▶ _Task to carry out_
Everything in the records below must be repeated exactly, except the pictures.

▶ _Supplied information_
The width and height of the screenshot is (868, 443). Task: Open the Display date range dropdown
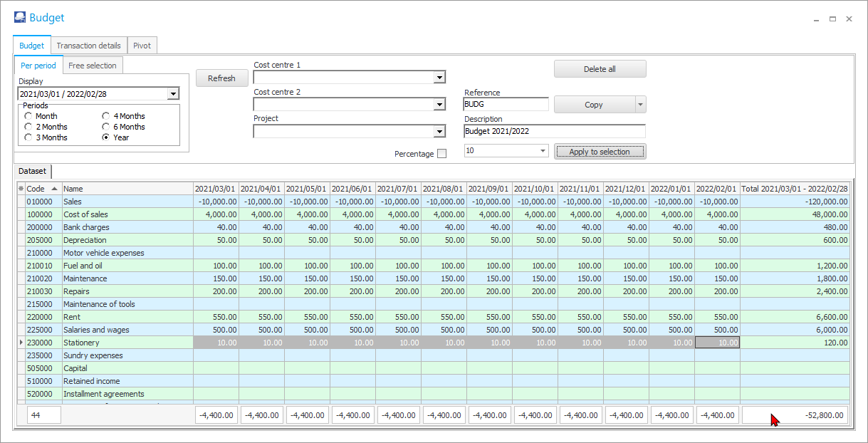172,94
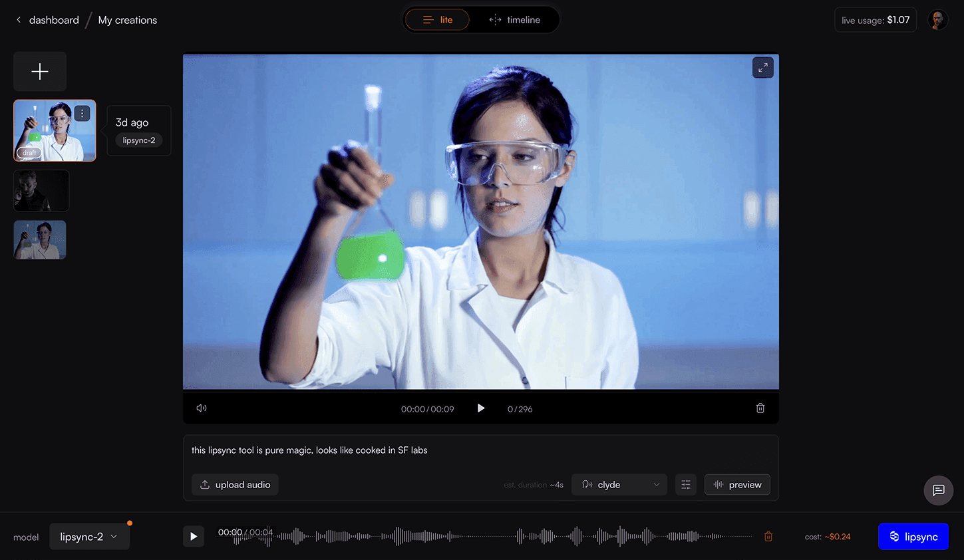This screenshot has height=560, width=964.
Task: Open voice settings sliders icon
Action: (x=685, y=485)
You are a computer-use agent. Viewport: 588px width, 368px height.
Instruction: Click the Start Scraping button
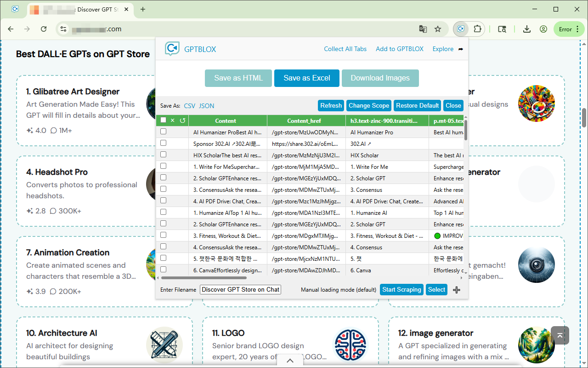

▶ _Exercise response_
The width and height of the screenshot is (868, 443). Task: Open the Display date range dropdown
172,94
This screenshot has height=560, width=964.
Task: Open voice settings sliders icon
Action: (x=685, y=485)
You are a computer-use agent. Viewport: 588px width, 368px height.
Instruction: Click the Start Scraping button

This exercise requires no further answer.